Both correspondence_authors. and t1 return an empty set. Any advice on how I could improve my code to get the desired result would be appreciated.
library(httr) # will be use to make HTML GET and POST requests
library(rvest) # will be used to parse HTML
library(xml2)
library(tidyr) #will be used to remove NA
library(tidyverse)
article_year <- function(year){
}
str_1 <- "https://molecularbrain.biomedcentral.com/articles"
prefix_str_1 <- "https://molecularbrain.biomedcentral.com/"
doc <- httr::GET(str_1)
html <- read_html(content(doc, "text"))
#################### Title ####################
c_listing_title <- html_elements(html,"h3.c-listing__title")
a_element <- html_node(c_listing_title,"a")
a_href <- as.list(html_attr(a_element,"href"))
a_text <- lapply(a_element,html_text)
##################### 2 Page Depth #######################
merge_strings <- function(x){
paste0(prefix_str_1,x)
}
sub_pages <- lapply(a_href,merge_strings)
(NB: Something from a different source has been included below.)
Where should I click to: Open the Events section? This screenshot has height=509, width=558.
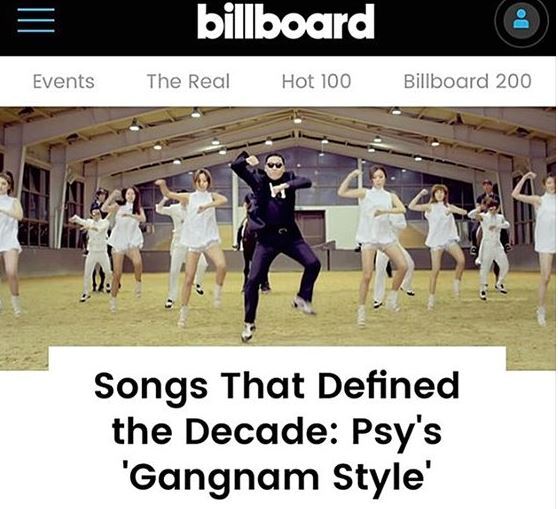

########################Function_Read_Sub_Pages#####################
read_page_1 <- function(x){
webpages <- httr::GET(x)
html <- rvest::read_html(httr::content(webpages, "text"))
return(html)
}
collection_html_sub_pages <- lapply(sub_pages,read_page_1)
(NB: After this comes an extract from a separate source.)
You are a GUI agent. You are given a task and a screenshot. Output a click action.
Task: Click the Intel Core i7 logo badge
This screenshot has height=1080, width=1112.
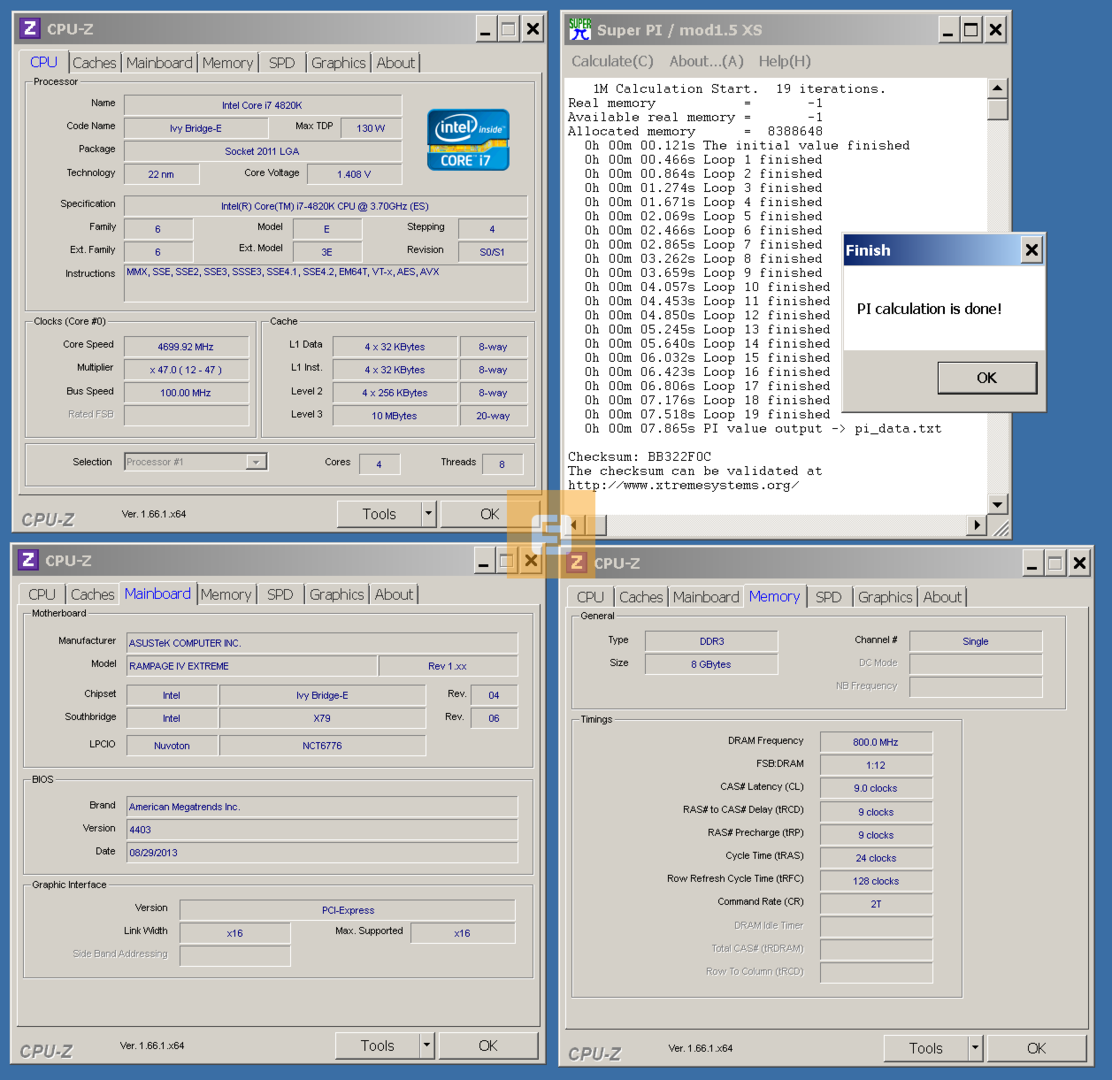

##########################Correspondence_Author###################
correspondence_search <- function(x){
rvest::html_node(x,"a#corresp-c1")
}
collection_html_sub_pages[[1]]
t1 <- rvest::html_element(collection_html_sub_pages[[1]],paste0('#corresp-c1'))
t2 <- rvest::html_elements(t1,"p")
correspondence_authors <- lapply(collection_html_sub_pages, correspondence_search)
I have used helper functions to help construct my code and would to keep using helper functions to keep my code well organized and allow for troubleshooting. I have tried the code above and the rest works but the part of getting the correspondence author.
>Solution :
The article URLs you create are not valid paths on that web server. When you paste() prefix_str_1 and a_href, the first ends with a / and the latter starts with a / and the resulting URLs look like this: https://molecularbrain.biomedcentral.com/articles//10.1186/s13041-023-01014-0; the correct URL would be https://molecularbrain.biomedcentral.com/articles/10.1186/s13041-023-01014-0 (no double / after articles).
Easiest fix is to define prefix_str_1 with out a tailing /.
prefix_str_1 <- "https://molecularbrain.biomedcentral.com"
You can also significantly simplify your code.
library(rvest)
base_url <- "https://molecularbrain.biomedcentral.com"
index_html <- read_html(file.path(base_url, "articles"))
# Title and Links ---------------------------------------------------------
a_elements <- html_elements(index_html, "h3.c-listing__title a")
a_href <- html_attr(a_elements, "href")
a_text <- html_text(a_elements)
# subpages ----------------------------------------------------------------
html_sub_pages <-
lapply(paste0(base_url, a_href),
read_html)
# Correspondence Author ---------------------------------------------------
lapply(html_sub_pages,
html_elements,
"#corresp-c1") |>
lapply(html_text)
#> [[1]]
#> [1] "Chao Qin"
#>
#> [[2]]
#> [1] "Won Do Heo"
#>
#> [[3]]
#> [1] "Seung-Jae Lee"
#> ...